Re: Build RAMDirectory on FSDirectory, and then synchronzing the two

2012-01-12 Thread Cheng
The reason is I have indexes on hard drive but want to load them into ram
for faster searching, adding, deleting, etc.

Using RAMDirectory can help achieve this goal.

On Thu, Jan 12, 2012 at 6:36 PM, Sanne Grinovero
wrote:

> Maybe you could explain why you are doing this? Someone could suggest
> alternative approaches.
>
> Regards,
> Sanne
> On Jan 12, 2012 4:02 AM, "dyzc" <1393975...@qq.com> wrote:
>
> > That lies in that my apps add indexes to those in RAM rather than update
> > them. So the size doubled. Seem not related to the OpenMode.CREATE
> option.

▸ **GOAL**: Reproduce the passage of the RAMDirectory thread above from "2012-01-12 Thread Cheng" up to and including "achieve this goal.".

▸ **EXCERPTED DATA**:

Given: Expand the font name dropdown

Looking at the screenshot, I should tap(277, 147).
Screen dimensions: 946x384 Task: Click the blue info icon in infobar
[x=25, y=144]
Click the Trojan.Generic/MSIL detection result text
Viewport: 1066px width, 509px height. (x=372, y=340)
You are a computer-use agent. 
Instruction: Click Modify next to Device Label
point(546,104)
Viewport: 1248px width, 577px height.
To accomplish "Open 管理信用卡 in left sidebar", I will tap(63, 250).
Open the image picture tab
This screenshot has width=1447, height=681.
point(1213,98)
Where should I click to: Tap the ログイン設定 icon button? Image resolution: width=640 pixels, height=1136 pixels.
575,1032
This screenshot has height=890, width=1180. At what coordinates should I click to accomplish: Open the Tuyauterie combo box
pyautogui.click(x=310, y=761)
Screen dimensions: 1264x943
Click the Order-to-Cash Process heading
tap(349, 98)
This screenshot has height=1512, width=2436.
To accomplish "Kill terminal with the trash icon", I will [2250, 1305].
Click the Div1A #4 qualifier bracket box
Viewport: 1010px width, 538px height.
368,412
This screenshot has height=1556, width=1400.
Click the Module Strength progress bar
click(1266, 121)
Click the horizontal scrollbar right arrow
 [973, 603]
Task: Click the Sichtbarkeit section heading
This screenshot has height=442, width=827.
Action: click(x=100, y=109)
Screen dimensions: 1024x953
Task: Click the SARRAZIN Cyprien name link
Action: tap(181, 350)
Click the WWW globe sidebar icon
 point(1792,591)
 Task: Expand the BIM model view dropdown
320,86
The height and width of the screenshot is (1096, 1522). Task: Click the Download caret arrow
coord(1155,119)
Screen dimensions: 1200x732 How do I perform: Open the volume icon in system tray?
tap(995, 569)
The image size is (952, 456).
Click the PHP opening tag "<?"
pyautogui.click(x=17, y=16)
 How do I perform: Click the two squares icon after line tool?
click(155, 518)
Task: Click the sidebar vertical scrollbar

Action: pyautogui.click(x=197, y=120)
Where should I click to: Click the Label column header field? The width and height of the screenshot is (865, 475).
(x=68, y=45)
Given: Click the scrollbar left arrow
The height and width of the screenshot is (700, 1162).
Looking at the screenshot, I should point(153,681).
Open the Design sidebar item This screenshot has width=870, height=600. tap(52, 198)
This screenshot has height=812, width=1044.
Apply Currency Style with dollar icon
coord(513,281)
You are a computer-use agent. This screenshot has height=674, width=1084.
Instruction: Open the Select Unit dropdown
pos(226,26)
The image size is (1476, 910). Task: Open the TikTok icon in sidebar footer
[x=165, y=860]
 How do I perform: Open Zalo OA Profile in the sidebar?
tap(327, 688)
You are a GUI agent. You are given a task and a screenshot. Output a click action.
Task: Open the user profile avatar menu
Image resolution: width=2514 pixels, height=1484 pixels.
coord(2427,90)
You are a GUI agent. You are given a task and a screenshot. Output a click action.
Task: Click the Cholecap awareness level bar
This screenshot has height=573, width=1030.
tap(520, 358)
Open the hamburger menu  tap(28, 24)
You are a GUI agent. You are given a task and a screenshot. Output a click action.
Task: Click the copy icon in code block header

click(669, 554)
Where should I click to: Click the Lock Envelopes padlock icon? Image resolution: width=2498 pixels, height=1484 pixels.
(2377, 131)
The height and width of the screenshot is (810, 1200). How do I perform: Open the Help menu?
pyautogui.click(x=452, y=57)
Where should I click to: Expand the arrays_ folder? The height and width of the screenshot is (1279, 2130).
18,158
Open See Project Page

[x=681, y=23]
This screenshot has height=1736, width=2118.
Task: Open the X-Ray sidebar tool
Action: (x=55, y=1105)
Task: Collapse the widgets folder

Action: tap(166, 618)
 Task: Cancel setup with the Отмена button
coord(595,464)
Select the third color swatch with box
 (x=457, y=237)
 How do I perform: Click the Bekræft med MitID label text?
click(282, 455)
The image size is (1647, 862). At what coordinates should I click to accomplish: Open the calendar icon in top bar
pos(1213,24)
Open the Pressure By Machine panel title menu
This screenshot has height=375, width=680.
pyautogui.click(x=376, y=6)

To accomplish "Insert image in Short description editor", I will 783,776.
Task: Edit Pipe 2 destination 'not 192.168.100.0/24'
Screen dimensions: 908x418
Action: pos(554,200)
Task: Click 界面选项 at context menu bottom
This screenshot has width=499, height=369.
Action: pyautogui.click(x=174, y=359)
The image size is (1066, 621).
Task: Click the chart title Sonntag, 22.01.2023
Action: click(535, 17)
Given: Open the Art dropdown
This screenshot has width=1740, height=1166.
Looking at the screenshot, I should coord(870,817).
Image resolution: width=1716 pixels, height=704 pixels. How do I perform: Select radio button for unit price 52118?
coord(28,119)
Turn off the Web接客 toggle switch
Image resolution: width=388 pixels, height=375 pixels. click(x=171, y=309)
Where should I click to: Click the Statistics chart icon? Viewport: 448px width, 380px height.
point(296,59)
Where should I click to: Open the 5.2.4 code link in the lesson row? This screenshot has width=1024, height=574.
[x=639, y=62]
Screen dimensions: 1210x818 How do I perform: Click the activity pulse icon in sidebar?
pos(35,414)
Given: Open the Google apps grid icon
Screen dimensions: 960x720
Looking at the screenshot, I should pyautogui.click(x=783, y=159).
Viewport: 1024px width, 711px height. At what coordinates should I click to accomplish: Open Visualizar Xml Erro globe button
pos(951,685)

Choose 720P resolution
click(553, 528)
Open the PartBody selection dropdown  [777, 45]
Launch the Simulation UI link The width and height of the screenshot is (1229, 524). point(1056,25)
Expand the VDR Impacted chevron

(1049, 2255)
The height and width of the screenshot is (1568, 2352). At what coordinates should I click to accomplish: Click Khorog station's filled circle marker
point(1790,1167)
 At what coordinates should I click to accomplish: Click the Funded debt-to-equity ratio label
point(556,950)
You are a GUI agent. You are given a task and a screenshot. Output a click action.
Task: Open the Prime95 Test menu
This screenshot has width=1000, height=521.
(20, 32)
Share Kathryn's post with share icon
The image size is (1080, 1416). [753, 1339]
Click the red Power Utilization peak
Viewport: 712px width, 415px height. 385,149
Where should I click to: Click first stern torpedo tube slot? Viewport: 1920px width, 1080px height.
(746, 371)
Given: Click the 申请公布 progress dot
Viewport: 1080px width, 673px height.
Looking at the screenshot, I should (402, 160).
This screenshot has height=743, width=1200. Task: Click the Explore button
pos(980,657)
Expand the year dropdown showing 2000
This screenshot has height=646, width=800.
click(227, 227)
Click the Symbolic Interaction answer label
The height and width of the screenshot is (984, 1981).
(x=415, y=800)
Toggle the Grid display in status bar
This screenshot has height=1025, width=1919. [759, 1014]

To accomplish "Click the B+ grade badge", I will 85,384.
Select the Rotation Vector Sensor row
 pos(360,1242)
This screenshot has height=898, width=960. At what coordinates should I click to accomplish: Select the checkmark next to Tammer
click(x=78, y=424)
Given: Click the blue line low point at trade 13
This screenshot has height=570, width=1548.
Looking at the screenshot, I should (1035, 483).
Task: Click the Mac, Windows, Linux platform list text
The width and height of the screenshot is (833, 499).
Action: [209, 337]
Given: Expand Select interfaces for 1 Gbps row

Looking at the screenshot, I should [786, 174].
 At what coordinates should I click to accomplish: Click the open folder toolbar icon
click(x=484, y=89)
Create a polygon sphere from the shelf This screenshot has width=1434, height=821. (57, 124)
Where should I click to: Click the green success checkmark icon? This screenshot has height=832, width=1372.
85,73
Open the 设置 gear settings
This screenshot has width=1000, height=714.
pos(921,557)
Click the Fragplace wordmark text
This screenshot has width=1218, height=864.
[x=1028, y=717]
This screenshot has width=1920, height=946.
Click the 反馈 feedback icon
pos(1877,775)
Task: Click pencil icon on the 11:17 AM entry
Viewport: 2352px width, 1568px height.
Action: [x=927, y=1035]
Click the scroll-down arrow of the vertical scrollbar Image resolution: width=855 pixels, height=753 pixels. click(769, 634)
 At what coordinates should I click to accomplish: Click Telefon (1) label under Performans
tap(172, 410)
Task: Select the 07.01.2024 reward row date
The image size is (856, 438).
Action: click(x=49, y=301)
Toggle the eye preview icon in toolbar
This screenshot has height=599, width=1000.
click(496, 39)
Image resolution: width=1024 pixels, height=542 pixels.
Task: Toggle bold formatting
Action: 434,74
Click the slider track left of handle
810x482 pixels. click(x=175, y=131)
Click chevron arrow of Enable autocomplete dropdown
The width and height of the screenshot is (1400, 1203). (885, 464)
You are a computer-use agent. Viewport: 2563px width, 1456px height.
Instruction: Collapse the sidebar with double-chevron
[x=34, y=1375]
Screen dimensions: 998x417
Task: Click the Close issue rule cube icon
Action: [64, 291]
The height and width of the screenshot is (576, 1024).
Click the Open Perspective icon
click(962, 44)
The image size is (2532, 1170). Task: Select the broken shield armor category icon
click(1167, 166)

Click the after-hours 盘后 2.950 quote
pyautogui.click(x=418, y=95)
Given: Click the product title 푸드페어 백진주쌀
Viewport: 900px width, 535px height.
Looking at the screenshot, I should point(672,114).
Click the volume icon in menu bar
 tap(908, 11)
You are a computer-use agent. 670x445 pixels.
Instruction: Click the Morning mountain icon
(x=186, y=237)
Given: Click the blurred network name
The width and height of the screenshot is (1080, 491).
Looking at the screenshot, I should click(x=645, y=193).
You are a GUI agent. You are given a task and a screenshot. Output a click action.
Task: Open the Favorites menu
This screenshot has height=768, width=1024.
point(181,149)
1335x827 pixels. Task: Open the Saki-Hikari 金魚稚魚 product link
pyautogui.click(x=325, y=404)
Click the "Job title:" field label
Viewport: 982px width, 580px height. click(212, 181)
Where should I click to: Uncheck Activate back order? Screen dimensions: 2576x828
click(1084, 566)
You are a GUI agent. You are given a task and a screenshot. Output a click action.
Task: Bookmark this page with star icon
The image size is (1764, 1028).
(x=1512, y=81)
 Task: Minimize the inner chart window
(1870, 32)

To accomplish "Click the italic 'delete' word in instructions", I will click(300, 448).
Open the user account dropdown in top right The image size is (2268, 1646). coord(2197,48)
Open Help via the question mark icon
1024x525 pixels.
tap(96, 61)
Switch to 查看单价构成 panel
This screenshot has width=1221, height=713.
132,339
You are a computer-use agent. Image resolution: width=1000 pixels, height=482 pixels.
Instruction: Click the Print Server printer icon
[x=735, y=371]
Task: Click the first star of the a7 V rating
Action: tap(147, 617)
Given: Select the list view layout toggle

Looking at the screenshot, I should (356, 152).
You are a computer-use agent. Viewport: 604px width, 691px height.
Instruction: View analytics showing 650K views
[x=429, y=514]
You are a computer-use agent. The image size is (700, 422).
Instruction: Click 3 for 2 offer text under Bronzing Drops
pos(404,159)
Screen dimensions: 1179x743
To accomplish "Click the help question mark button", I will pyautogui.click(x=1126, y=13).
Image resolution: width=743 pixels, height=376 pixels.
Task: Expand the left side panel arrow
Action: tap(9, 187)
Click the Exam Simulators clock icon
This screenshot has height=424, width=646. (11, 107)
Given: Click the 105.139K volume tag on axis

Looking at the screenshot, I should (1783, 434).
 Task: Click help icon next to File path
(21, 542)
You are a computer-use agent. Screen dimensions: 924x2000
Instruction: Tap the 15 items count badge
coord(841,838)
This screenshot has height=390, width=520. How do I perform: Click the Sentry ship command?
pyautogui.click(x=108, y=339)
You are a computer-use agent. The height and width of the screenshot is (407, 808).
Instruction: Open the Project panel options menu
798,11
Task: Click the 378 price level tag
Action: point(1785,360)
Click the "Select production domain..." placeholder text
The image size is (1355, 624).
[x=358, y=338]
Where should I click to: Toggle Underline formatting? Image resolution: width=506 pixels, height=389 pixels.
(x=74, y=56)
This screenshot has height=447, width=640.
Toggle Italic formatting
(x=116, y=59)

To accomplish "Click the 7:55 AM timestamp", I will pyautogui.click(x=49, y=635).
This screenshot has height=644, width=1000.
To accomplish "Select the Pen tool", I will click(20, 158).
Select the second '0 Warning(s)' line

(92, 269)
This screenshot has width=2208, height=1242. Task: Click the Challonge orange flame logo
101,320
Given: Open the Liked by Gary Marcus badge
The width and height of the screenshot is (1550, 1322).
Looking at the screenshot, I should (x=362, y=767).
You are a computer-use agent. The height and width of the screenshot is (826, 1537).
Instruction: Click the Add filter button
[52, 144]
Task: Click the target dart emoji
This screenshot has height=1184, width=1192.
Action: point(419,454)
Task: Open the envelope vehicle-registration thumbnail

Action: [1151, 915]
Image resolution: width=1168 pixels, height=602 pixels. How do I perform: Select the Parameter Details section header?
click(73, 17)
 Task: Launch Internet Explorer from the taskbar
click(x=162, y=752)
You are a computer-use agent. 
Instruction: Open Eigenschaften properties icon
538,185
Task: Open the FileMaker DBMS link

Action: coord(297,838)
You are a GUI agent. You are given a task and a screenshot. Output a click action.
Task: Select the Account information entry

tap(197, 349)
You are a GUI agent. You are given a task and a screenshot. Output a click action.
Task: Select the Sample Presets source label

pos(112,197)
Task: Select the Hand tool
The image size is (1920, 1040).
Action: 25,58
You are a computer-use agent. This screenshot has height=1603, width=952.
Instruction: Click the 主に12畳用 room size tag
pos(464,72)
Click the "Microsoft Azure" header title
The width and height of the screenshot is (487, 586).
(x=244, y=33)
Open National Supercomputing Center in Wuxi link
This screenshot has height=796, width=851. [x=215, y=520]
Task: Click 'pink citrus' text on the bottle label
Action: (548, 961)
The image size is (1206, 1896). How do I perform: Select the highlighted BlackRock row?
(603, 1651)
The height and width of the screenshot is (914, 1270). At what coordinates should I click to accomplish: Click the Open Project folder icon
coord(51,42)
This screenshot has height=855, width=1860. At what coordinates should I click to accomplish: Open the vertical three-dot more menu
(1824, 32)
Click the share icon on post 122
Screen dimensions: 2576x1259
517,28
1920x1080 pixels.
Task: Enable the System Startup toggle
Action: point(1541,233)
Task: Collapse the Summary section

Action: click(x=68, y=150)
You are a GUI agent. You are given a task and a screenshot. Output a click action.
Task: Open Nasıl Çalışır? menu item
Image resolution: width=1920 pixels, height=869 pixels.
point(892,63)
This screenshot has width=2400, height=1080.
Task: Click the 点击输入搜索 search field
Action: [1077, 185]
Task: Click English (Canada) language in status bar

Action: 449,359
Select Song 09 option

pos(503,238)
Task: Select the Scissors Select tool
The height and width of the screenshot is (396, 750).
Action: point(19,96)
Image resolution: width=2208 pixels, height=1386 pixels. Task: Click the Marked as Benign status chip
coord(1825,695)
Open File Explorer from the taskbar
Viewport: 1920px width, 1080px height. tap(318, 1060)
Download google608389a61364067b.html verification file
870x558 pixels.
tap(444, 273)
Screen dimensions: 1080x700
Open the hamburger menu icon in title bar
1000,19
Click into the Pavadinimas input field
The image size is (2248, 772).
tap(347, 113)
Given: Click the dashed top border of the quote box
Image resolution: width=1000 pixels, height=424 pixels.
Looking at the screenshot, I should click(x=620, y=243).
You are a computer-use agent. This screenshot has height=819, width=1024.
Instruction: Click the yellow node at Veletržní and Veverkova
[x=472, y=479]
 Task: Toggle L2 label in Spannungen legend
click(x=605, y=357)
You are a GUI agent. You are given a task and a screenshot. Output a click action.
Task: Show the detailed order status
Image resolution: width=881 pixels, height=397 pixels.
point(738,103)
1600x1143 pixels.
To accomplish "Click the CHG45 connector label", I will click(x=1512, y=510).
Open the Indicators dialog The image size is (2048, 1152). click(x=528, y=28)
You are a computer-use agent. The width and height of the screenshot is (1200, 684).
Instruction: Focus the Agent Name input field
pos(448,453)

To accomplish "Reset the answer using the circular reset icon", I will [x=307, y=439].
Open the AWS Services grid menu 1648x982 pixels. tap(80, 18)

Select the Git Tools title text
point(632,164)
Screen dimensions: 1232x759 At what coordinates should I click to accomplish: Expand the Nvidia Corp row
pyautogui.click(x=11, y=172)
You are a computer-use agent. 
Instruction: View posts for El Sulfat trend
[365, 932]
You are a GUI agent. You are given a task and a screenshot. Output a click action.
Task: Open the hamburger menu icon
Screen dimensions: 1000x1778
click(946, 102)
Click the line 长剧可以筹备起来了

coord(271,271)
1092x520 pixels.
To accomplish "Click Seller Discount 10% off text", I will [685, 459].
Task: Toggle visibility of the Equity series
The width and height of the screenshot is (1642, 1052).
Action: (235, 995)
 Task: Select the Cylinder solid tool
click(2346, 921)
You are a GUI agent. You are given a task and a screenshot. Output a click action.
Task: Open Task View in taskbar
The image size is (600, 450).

▸ **SOLUTION FOR THIS TASK**:
2012-01-12 Thread Cheng
The reason is I have indexes on hard drive but want to load them into ram
for faster searching, adding, deleting, etc.

Using RAMDirectory can help achieve this goal.